**The task:** Write out, word for word, the portion of the items below that opens with the line containing "Click the number 03 panel label" and closes with the line containing "tap(371, 89)", including both of those lines. Leave the pictures out of your answer.

**The data:**
- - -

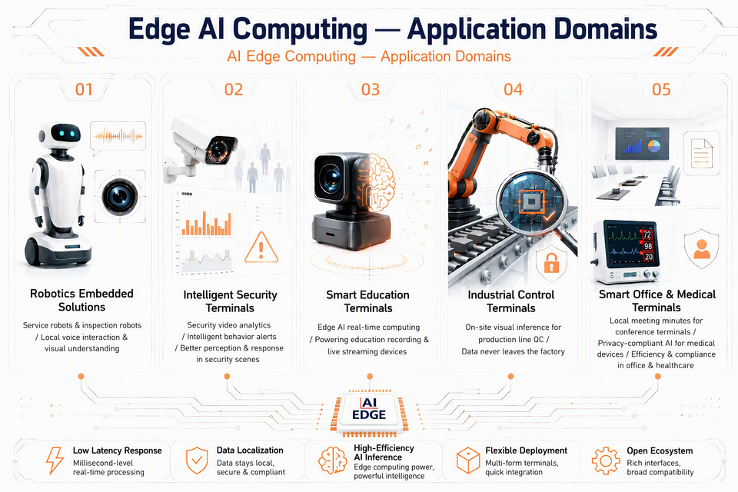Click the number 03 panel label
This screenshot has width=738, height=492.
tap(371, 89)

- - -

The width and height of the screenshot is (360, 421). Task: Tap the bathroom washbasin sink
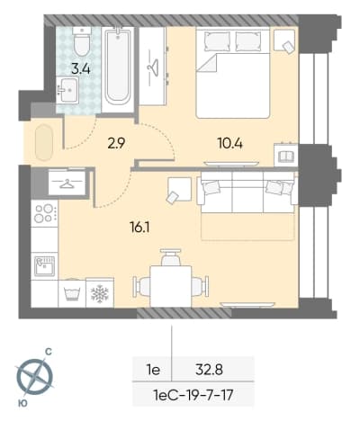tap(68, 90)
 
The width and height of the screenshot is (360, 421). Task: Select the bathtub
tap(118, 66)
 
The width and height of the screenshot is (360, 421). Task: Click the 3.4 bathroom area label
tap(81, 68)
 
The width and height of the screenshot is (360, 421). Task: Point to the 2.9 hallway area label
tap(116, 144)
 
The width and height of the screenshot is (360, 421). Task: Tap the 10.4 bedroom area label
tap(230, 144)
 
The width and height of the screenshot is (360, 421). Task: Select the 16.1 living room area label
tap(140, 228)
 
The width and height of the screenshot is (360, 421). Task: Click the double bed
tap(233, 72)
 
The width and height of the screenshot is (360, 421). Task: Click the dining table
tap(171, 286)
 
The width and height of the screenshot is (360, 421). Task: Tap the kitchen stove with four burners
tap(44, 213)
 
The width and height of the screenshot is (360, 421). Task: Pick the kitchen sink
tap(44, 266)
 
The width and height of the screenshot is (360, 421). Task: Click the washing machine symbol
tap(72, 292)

- - -

**Solution below:**
Click the number 03 panel label
This screenshot has width=738, height=492.
tap(371, 89)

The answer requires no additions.